Set task 1: Please copy the records, starting at their first line and stopping after the line that contains "Image resolution: width=820", and leave the pictures out.

The ice in Tampa Bay will be a crucible of pressure and desperation on April 22. The Lightning and the Canadiens, two franchises with a bitter recent history, face off in a Game 1 that feels more like a Game 7. For the Lightning, the defending champions, this best-of-seven series is about the weight of a dynasty. They must prove their core still has the hunger for another grueling playoff run. For the Canadiens, the upstarts who shocked the world three years ago, this is about redemption. They want to reclaim an identity built on speed and defiance. The stakes are elemental: one team chases immortality, the other hunts for relevance. Under the controlled climate of Amalie Arena, no weather will interfere. Only will, systems, and goaltending will decide the opening salvo of what promises to be a brutal, cerebral war.

Listed entries:
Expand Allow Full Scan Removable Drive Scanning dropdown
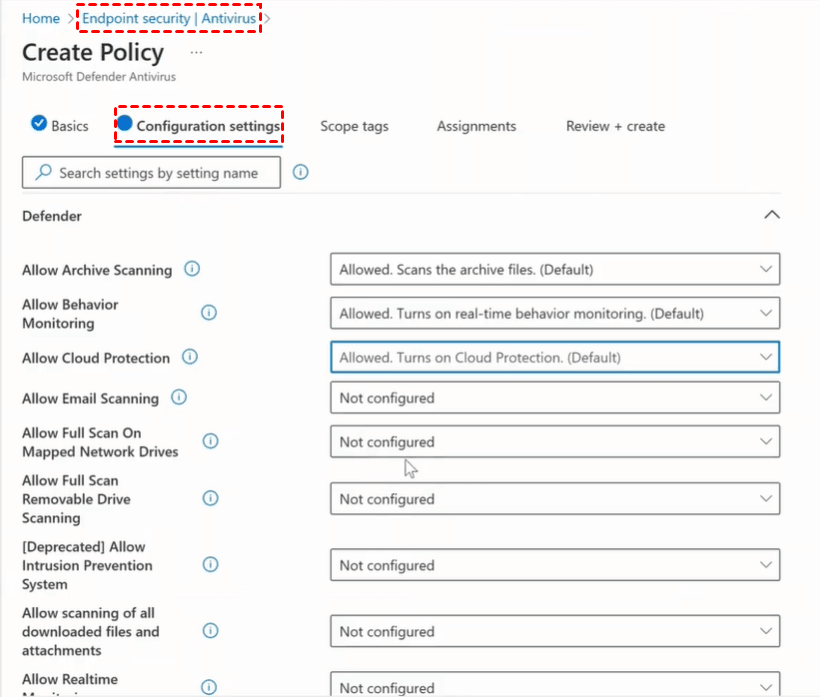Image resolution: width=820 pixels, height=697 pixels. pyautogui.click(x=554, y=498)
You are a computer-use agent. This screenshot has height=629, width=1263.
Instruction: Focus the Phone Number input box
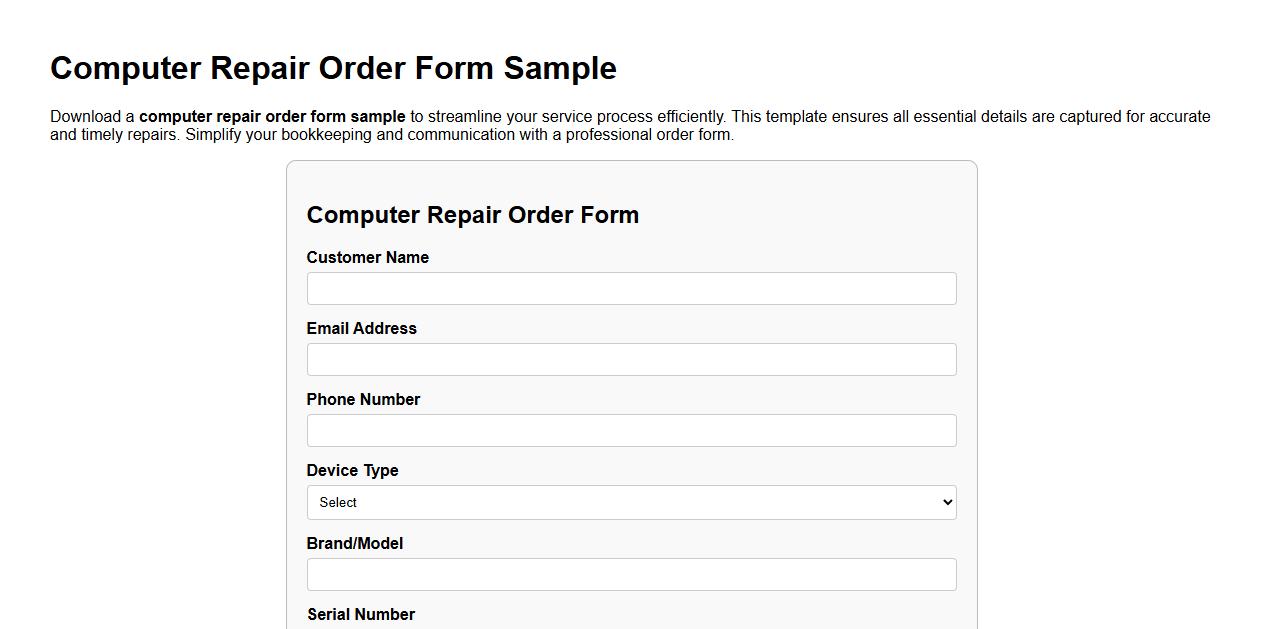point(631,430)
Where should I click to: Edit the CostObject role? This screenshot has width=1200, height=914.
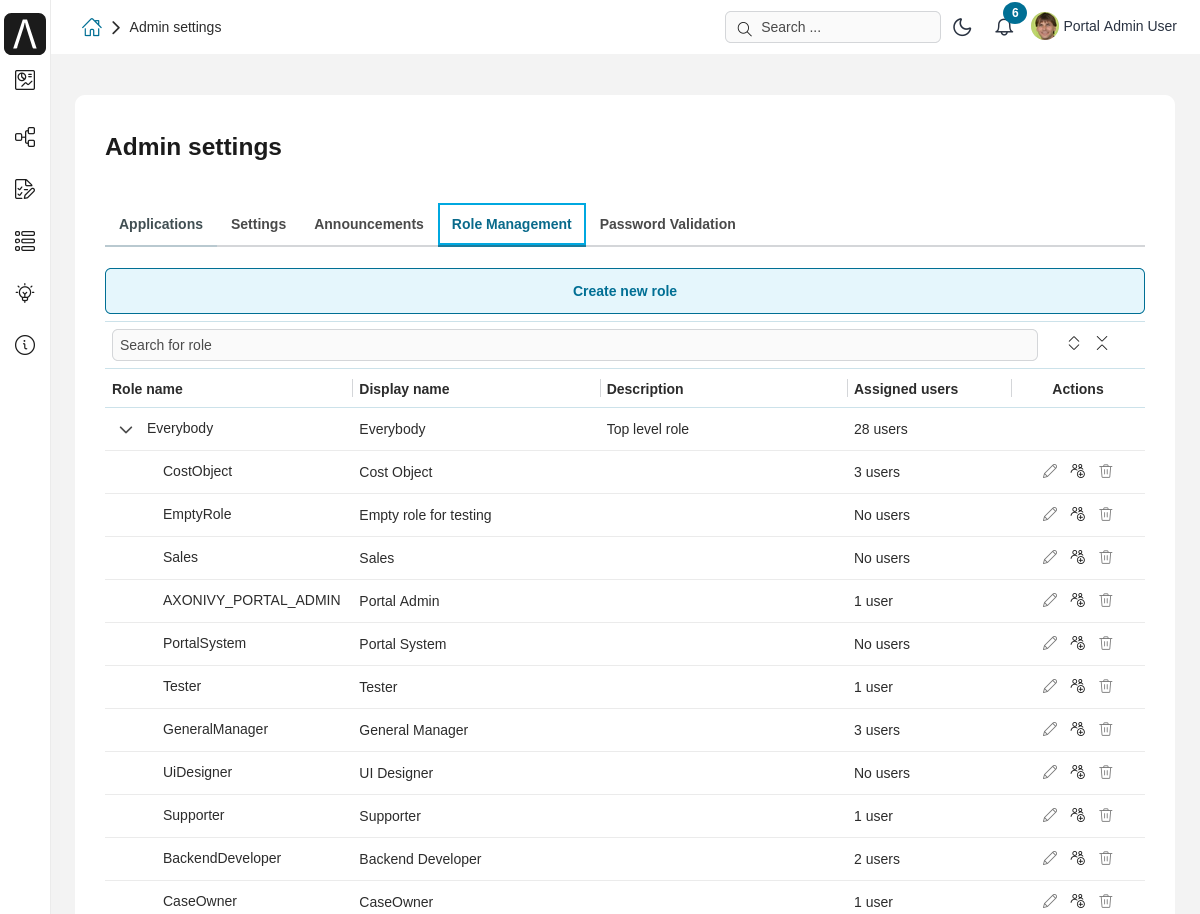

Set task 2: Rewrite the hockey preview, starting at the words "The ice in Tampa" and stopping after "brutal, cerebral war.", with "Lightning" replaced by "Bolts" throughout.

Task output 1:
Expand Allow Full Scan Removable Drive Scanning dropdown
Image resolution: width=820 pixels, height=697 pixels. pyautogui.click(x=554, y=498)

Task output 2:
The ice in Tampa Bay will be a crucible of pressure and desperation on April 22. The Bolts and the Canadiens, two franchises with a bitter recent history, face off in a Game 1 that feels more like a Game 7. For the Bolts, the defending champions, this best-of-seven series is about the weight of a dynasty. They must prove their core still has the hunger for another grueling playoff run. For the Canadiens, the upstarts who shocked the world three years ago, this is about redemption. They want to reclaim an identity built on speed and defiance. The stakes are elemental: one team chases immortality, the other hunts for relevance. Under the controlled climate of Amalie Arena, no weather will interfere. Only will, systems, and goaltending will decide the opening salvo of what promises to be a brutal, cerebral war.